Work required ::
Make an exact copy of the entries below.

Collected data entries
_ _ _ _ _ _ _

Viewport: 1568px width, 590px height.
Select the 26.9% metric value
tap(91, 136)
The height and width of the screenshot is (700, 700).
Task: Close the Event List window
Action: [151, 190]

_ _ _ _ _ _ _

Written response ::
Viewport: 1568px width, 590px height.
Select the 26.9% metric value
tap(91, 136)
The height and width of the screenshot is (700, 700).
Task: Close the Event List window
Action: [151, 190]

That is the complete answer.